TASK TO CARRY OUT: Reproduce every line of the data below word for word, leaving nothing out and changing nothing.
* Begin RECORDS FOR THE EXERCISE *
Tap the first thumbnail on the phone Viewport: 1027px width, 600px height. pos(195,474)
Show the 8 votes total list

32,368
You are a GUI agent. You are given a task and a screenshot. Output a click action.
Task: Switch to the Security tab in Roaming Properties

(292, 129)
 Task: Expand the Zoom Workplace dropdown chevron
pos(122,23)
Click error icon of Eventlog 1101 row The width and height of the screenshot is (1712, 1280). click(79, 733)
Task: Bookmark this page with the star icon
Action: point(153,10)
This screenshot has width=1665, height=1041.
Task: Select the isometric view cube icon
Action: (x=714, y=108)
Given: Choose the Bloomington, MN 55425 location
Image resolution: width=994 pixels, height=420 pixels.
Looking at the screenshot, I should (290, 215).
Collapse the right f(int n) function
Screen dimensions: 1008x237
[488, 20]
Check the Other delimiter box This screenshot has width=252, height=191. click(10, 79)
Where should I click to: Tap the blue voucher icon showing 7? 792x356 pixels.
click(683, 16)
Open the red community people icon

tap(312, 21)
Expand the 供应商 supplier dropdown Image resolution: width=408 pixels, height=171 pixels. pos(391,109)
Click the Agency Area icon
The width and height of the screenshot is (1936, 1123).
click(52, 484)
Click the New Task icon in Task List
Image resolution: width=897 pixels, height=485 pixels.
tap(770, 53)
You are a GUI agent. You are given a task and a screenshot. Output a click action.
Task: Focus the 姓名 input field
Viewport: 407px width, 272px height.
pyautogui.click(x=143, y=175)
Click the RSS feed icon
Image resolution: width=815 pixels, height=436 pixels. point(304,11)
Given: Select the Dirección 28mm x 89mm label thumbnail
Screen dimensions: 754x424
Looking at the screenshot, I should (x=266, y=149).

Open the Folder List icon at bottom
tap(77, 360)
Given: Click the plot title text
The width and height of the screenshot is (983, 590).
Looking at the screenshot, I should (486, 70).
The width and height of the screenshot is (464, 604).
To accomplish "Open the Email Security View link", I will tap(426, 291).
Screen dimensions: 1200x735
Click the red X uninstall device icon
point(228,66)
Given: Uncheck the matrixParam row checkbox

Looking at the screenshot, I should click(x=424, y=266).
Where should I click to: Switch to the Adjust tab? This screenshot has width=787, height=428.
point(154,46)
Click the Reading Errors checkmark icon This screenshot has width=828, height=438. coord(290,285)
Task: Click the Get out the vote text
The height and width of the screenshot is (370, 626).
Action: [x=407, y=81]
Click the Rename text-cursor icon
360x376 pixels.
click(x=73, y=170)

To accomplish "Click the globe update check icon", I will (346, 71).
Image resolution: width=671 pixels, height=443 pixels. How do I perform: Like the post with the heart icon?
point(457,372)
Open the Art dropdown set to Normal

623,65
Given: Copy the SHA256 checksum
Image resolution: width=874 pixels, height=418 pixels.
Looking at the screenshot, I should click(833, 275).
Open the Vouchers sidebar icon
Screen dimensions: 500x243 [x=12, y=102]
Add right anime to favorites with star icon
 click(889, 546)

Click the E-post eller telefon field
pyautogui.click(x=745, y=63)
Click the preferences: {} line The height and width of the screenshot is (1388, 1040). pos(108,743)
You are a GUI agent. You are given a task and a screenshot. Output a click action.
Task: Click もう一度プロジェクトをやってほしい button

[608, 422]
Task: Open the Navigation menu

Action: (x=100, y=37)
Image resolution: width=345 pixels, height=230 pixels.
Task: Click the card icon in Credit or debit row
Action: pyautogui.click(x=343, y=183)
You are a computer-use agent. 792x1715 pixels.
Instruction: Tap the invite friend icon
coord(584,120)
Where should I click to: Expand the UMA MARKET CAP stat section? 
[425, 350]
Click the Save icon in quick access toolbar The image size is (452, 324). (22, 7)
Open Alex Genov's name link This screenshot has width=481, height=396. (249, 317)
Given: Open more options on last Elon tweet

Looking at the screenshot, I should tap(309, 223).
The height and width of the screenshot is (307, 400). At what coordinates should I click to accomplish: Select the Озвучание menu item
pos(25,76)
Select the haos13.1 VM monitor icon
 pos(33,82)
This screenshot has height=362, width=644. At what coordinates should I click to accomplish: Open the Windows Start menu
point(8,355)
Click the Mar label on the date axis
* End RECORDS FOR THE EXERCISE *
TASK RESULT:
Tap the first thumbnail on the phone Viewport: 1027px width, 600px height. pos(195,474)
Show the 8 votes total list

32,368
You are a GUI agent. You are given a task and a screenshot. Output a click action.
Task: Switch to the Security tab in Roaming Properties

(292, 129)
 Task: Expand the Zoom Workplace dropdown chevron
pos(122,23)
Click error icon of Eventlog 1101 row The width and height of the screenshot is (1712, 1280). click(79, 733)
Task: Bookmark this page with the star icon
Action: point(153,10)
This screenshot has width=1665, height=1041.
Task: Select the isometric view cube icon
Action: (x=714, y=108)
Given: Choose the Bloomington, MN 55425 location
Image resolution: width=994 pixels, height=420 pixels.
Looking at the screenshot, I should (290, 215).
Collapse the right f(int n) function
Screen dimensions: 1008x237
[488, 20]
Check the Other delimiter box This screenshot has width=252, height=191. click(10, 79)
Where should I click to: Tap the blue voucher icon showing 7? 792x356 pixels.
click(683, 16)
Open the red community people icon

tap(312, 21)
Expand the 供应商 supplier dropdown Image resolution: width=408 pixels, height=171 pixels. pos(391,109)
Click the Agency Area icon
The width and height of the screenshot is (1936, 1123).
click(52, 484)
Click the New Task icon in Task List
Image resolution: width=897 pixels, height=485 pixels.
tap(770, 53)
You are a GUI agent. You are given a task and a screenshot. Output a click action.
Task: Focus the 姓名 input field
Viewport: 407px width, 272px height.
pyautogui.click(x=143, y=175)
Click the RSS feed icon
Image resolution: width=815 pixels, height=436 pixels. point(304,11)
Given: Select the Dirección 28mm x 89mm label thumbnail
Screen dimensions: 754x424
Looking at the screenshot, I should (x=266, y=149).

Open the Folder List icon at bottom
tap(77, 360)
Given: Click the plot title text
The width and height of the screenshot is (983, 590).
Looking at the screenshot, I should (486, 70).
The width and height of the screenshot is (464, 604).
To accomplish "Open the Email Security View link", I will tap(426, 291).
Screen dimensions: 1200x735
Click the red X uninstall device icon
point(228,66)
Given: Uncheck the matrixParam row checkbox

Looking at the screenshot, I should click(x=424, y=266).
Where should I click to: Switch to the Adjust tab? This screenshot has width=787, height=428.
point(154,46)
Click the Reading Errors checkmark icon This screenshot has width=828, height=438. coord(290,285)
Task: Click the Get out the vote text
The height and width of the screenshot is (370, 626).
Action: [x=407, y=81]
Click the Rename text-cursor icon
360x376 pixels.
click(x=73, y=170)

To accomplish "Click the globe update check icon", I will (346, 71).
Image resolution: width=671 pixels, height=443 pixels. How do I perform: Like the post with the heart icon?
point(457,372)
Open the Art dropdown set to Normal

623,65
Given: Copy the SHA256 checksum
Image resolution: width=874 pixels, height=418 pixels.
Looking at the screenshot, I should click(833, 275).
Open the Vouchers sidebar icon
Screen dimensions: 500x243 [x=12, y=102]
Add right anime to favorites with star icon
 click(889, 546)

Click the E-post eller telefon field
pyautogui.click(x=745, y=63)
Click the preferences: {} line The height and width of the screenshot is (1388, 1040). pos(108,743)
You are a GUI agent. You are given a task and a screenshot. Output a click action.
Task: Click もう一度プロジェクトをやってほしい button

[608, 422]
Task: Open the Navigation menu

Action: (x=100, y=37)
Image resolution: width=345 pixels, height=230 pixels.
Task: Click the card icon in Credit or debit row
Action: pyautogui.click(x=343, y=183)
You are a computer-use agent. 792x1715 pixels.
Instruction: Tap the invite friend icon
coord(584,120)
Where should I click to: Expand the UMA MARKET CAP stat section? 
[425, 350]
Click the Save icon in quick access toolbar The image size is (452, 324). (22, 7)
Open Alex Genov's name link This screenshot has width=481, height=396. (249, 317)
Given: Open more options on last Elon tweet

Looking at the screenshot, I should tap(309, 223).
The height and width of the screenshot is (307, 400). At what coordinates should I click to accomplish: Select the Озвучание menu item
pos(25,76)
Select the haos13.1 VM monitor icon
 pos(33,82)
This screenshot has height=362, width=644. At what coordinates should I click to accomplish: Open the Windows Start menu
point(8,355)
Click the Mar label on the date axis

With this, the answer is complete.